The illustrator had never heard Smashing Pumpkins, but at that point, he was 30 years in the business. Suffice to say, working with Corgan wasn't his first rodeo. Craig told NPR: "Billy had such a big idea in mind; he must have had this whole booklet idea already conceived. He really wanted to do Victorian paintings, so after looking at my portfolio, I think he liked what he saw. But [he] still wanted to find someone who could paint in that style."
So Corgan passed on Craig, instead hiring an artist who specialized in painting in a Victorian style. Meanwhile, the band worked with art director Frank Olinsky on what would become the entire Mellon Collie package – the layout of the booklet, the fonts, etc. But when the cover painting was delivered, Corgan (and/or the label and design team) didn't feel it was right, so Olinsky recommended someone he thought could do the job: John Craig.
Although Corgan was still hesitant, Craig eventually persuaded the head Pumpkin to give him a shot at the booklet's internal illustrations. The first collage he put together was the image of two children standing in a poppy field. Corgan liked what he saw and the booklet gig was Craig's.

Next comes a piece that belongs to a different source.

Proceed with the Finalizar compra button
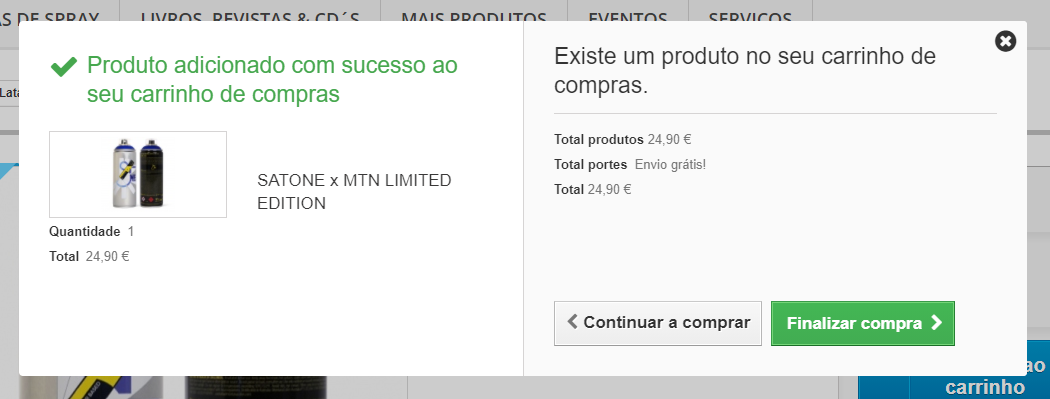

But the album still didn't have a cover. After the original Victorian-style painting was rejected, the next idea was to use a photo of the band in Victorian finery standing upon a lavishly decorated set. That concept turned out to be cost prohibitive, though, so Craig stepped in. "By that time, Billy seemed happy with the booklet illustrations. So I said, 'Why don't you give me a shot at the cover?' We talked about it... and I looked through a lot of the period books I had and showed him some examples of other people's paintings that related to the celestial idea he was looking for."
The selection of the collage elements was something of a collaboration between Corgan and Craig, who dug through his morgue in search of imagery that might suit the musician's vision. Once they settled on a few things, Craig got to work and assembled the woman on the star.
The image is deceptively simple, as if the artist simply cut out a picture of a woman and plopped it on top of a star. In fact, the woman is composed of figures from two separate paintings manipulated via photocopier until their sizes and shapes fit together perfectly. The head was sourced from an 18th century painting by Jean-Baptiste Greuze entitled "The Souvenir( Fidelity)." Her body was borrowed from Raphael's "St. Catherine of Alexandria."
Both are stunning images on their own, but together, they captured what Craig was after: "With the Greuze, there was something very dreamy or ecstatic about her expression that certainly wasn't in the Raphael painting. And then [there's] the flow and color of the Raphael dress, just the way it's rippling and almost traveling. I guess it's those primary colors too."
The other elements don't share quite the same pedigree: The star upon which the woman soars came from a whiskey ad, and the background first appeared in a children's encyclopedia. Much like musical notes, the individual pieces comprising the cover of Mellon Collie are relatively meaningless on their own – but together, they tell a beautiful story.
What exactly that story may be is partially up to the viewer, and Daoud Tyler-Ameen, who was interviewing Craig for NPR, thought he saw hints of self gratification in the position of the woman's hands. "She may be [masturbating], and maybe only Raphael knows," Craig said. "There's something about the placement of the hands and the whole look this woman has on her face that implies it. I think that's the unspoken eroticism in a lot of that early art. That's all they could get away with."
While Craig retired from commercial work a few years ago, he's hardly retired. Shifting gears toward personal work has allowed him to be "still symbolic, but more mysterious and abstract in content," he told Artspan. In 2012, he mounted a one man show in his home stated of Wisconsin. In fact, you can own your own signed and numbered print of the Mellon Collie cover artwork for a mere $400.